:: Source extract ::

In the Bell case, 327 U.S. at page 683, 66 S.Ct. at page 776, the court said:


"* * * the alleged violations of the Constitution here are not immaterial but form rather the sole basis of the relief sought." (Italics ours.)


Although appellant in the case at bar charged appellee with a breach of the Interstate Commerce Act by transporting property for compensation in interstate commerce without obtaining from the Commission a "certificate" over the route in question, still it does not clearly appear that the complaint was "drawn so as to claim a right to recover under the Constitution and laws of the United States," or that appellee's alleged violation of the Motor Carrier Act forms the "sole basis of the relief sought." In fact appellant's contentions clearly and bluntly establish that the real basis of its suit is "unfair competition," and that appellee's violation of the Interstate Commerce Act had the legal effect of creating a common law right of action in favor of appellant under a theory of liability discussed in Section 710 of the Restatement of Torts dealing with "Engaging in Business in Violation of Legislative Enactment."


In a Memorandum of Authorities provided for the district court, appellant emphasized that the basis for the recovery sought by it was a violation of the common law. There it said:


"The substantive law of this case is bottomed upon the proposition contained in Sec. 710 of the Restatement of Torts (American Law Institute, Vol. 111, 1938):


"`Sec. 710. Engaging in Business in Violation of Legislative Enactment.


"`One who engages in a business or profession in violation of a legislative enactment which prohibits persons from engaging therein, either absolutely or without a prescribed permission, is subject to liability to another who is engaged in the business or profession in conformity with the enactment, if, but only if,


"`(a) one of the purposes of the enactment is to protect the other against unauthorized competition, and


"`(b) the enactment does not negative such liability.'


"A careful study of the Interstate Commerce Act, as amended, including the Motor Carrier Act of 1935, and of the legislative history and administrative and court interpretations of the Act, leaves no doubt that the Act is of the character described in the Restatement proposition."


This memorandum then traced the common law development of this theory from a case in 1706, this to establish its right to recover on the basis of "unfair competition." Absolutely no claim is made of a right to recover based on the statute itself.

:::
:: Raw records ::

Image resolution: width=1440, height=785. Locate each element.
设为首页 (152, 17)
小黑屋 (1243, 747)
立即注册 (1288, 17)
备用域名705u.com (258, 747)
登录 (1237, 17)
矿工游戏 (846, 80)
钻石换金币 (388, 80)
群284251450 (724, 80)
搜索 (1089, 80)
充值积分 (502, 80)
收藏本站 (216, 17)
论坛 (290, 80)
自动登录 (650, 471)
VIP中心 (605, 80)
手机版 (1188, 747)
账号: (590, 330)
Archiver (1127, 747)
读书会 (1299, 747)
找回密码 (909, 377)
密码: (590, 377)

:::
:: Raw records ::

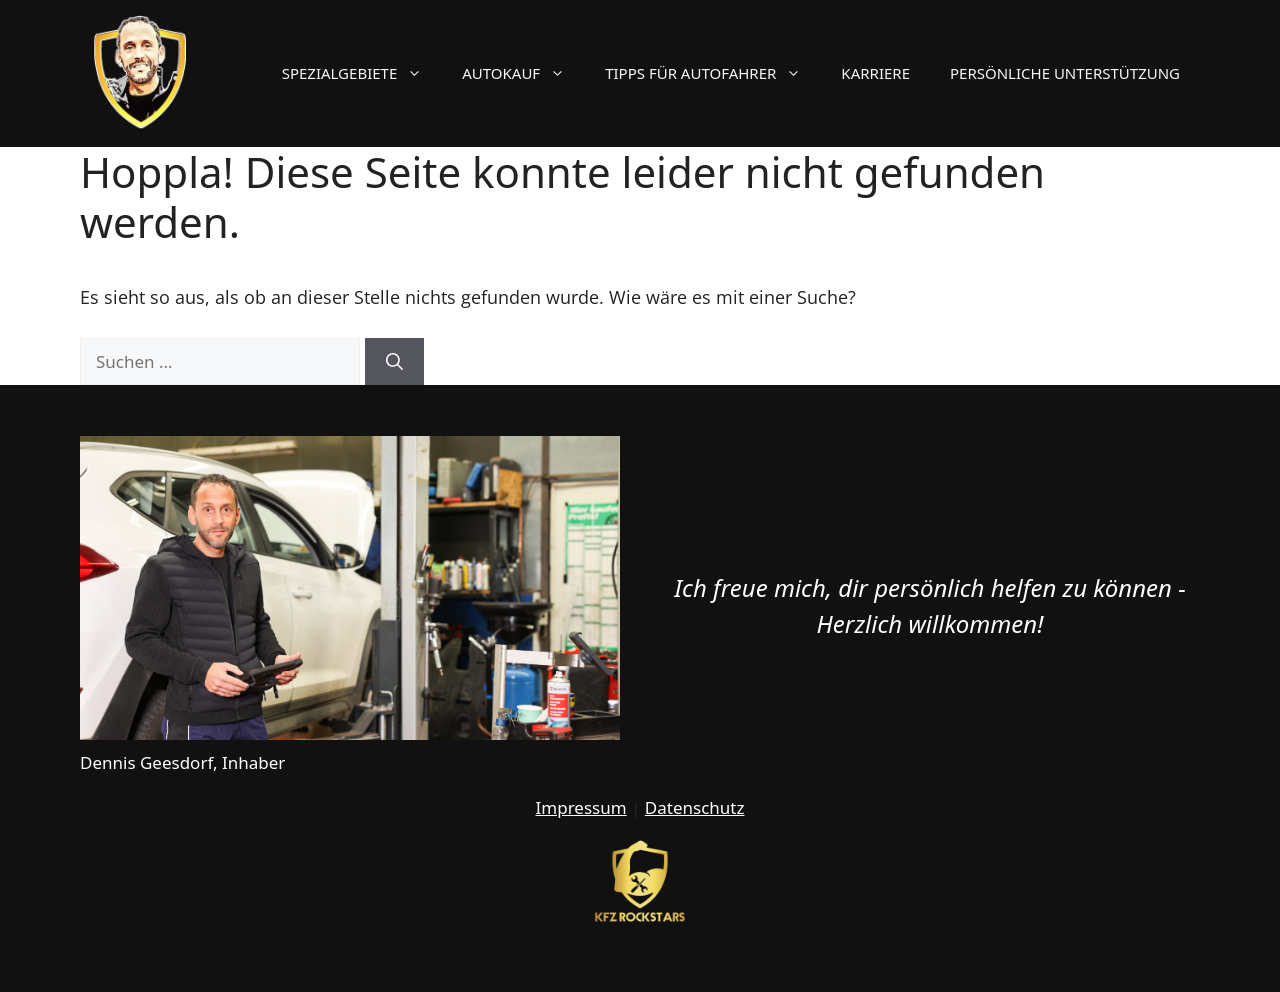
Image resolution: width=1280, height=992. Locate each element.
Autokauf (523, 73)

:::

> Challenges:
• A. Based on the court opinion excerpt, decide whether each statement below agrees with it. For each one, answer yes or no and quote the exact words from the excerpt that decide it.
(i) Appellant's memorandum traced the common law development of its theory back to a case from 1706.
(ii) Appellant claimed a right to recover based on the statute itself.
(iii) Under the Restatement section appellant relied on, liability requires that one of the purposes of the enactment is to protect the other against unauthorized competition.
• B. Write the next part of the court opinion excerpt, starting after its final sentence.

> Final results:
• A.
(i) Yes: "This memorandum then traced the common law development of this theory from a case in 1706"
(ii) No: "Absolutely no claim is made of a right to recover based on the statute itself."
(iii) Yes: "(a) one of the purposes of the enactment is to protect the other against unauthorized competition"

• B.
It is obvious from the whole setting of the Motor Carrier Act that Congress pre-empted this field of control over the motor carrier type of Interstate Commerce. It is abundantly clear that Congress intended regulatory controls to be exercised by the Commission and not by or through individuals. There is absolutely no indication in this Act or in case law that private suits might be resorted to, to aid the Commission in its enforcement of the Act and the regulations thereunder.


Appellant's Second Point


As we have indicated, appellant sought to recover in the lower court on a common law cause of action based on the principle announced in Section 710 of the Restatement of Torts. And in this case there was no diversity of citizenship between the parties.


Appellant invokes and specifically relies on certain language appearing in Chapter 1 of the original Interstate Commerce Act,2 Part 1, 49 U.S.C.A. § 22, which chapter deals only with carriers other than motor carriers. This language reads as follows:


"* * * and nothing in this chapter [Chapter 1] contained shall in any way abridge or alter the remedies now existing at common law or by statute, but the provisions of this chapter are in addition to such remedies; * * *."


The language thus used in Section 22 was obviously intended to apply only to carriers other than motor carriers.


A later amendment (1935) to the original Interstate Commerce Act became the Motor Carrier Act with which we are here principally concerned.


Appellant further relies on a certain provision in the Motor Carrier Act, Section 317(b), which carried over into this later Act the various provisions of Section 22 of the older Interstate Commerce Act. This provision, 317(b) reads as follows:


"Provided, That the provisions of sections * * * 22 of this title [49] shall apply to common carriers by motor vehicles subject to this chapter."


Appellant's case thus necessarily rests upon the assumption that the two statutory provisions just above quoted establish its right to maintain in a federal court a cause of action based on common law remedies for unfair competition, this because such remedies arise "under an Act of Congress," hence jurisdiction exists under Section 1337, Title 28 U.S.C.A.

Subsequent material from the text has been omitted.